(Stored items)
_ _ _ _

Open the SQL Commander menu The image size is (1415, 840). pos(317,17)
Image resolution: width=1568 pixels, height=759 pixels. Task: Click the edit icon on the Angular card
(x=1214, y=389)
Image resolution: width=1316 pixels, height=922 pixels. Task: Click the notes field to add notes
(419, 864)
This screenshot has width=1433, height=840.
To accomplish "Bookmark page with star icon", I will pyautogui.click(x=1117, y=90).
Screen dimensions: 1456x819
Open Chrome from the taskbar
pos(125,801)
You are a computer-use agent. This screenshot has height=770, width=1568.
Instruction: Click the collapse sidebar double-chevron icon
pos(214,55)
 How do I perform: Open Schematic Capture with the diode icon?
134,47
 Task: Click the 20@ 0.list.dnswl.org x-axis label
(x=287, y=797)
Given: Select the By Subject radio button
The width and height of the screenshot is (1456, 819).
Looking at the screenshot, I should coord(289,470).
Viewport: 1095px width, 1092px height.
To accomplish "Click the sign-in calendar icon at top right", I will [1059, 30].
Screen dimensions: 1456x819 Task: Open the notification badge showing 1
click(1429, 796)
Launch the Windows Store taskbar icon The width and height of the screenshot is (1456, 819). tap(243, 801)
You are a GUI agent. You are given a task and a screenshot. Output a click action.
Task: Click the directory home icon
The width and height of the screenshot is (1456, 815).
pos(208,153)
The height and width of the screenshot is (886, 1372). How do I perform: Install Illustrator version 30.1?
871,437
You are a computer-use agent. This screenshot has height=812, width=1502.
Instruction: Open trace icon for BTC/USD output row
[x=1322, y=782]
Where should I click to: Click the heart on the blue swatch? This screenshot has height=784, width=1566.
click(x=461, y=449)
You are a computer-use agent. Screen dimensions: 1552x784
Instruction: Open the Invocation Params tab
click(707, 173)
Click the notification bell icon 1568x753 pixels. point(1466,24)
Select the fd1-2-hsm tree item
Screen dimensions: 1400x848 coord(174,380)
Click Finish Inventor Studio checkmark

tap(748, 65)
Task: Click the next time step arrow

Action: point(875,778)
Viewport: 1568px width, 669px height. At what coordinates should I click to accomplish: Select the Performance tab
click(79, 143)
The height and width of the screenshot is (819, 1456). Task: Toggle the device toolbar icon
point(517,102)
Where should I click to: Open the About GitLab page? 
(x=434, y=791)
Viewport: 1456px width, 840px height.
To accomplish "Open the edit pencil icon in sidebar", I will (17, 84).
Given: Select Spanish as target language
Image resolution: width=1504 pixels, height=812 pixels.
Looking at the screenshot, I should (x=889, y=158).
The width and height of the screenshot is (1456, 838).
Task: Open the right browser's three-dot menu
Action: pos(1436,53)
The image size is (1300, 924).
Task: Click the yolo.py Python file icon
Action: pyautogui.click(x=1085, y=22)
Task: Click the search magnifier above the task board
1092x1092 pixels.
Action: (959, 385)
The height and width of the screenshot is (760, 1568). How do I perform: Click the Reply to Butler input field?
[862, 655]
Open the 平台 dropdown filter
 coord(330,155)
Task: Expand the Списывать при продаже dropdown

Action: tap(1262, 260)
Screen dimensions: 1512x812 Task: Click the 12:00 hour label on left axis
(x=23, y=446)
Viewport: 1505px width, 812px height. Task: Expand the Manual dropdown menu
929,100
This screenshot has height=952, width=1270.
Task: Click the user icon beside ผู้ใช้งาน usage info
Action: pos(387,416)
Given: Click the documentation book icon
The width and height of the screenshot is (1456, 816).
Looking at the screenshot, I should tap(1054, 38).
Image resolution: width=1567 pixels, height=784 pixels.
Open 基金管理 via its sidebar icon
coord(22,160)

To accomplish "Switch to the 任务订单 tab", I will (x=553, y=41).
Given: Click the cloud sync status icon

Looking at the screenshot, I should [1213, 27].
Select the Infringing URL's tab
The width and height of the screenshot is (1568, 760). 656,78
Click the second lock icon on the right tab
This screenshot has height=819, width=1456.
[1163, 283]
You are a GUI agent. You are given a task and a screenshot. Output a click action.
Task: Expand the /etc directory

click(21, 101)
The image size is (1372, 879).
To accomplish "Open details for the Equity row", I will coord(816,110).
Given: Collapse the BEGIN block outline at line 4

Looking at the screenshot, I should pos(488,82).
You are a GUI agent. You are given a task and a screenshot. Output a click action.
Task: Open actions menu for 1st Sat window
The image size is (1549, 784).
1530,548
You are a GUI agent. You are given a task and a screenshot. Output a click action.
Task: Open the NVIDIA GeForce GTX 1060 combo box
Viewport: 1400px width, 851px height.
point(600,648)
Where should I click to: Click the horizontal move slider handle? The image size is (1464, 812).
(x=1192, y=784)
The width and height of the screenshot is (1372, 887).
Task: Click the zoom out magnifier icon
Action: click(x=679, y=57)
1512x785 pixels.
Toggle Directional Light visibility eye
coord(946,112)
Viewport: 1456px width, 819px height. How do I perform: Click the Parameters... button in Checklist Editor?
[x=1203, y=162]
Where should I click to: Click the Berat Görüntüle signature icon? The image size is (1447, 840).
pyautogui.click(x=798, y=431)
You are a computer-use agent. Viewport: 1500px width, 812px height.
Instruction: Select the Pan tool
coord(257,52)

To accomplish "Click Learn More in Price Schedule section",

_ _ _ _

▶ **How to complete this task**
Give the count, and only the count, of lines in these records that hold the string "computer".

▶ **Task answer**
4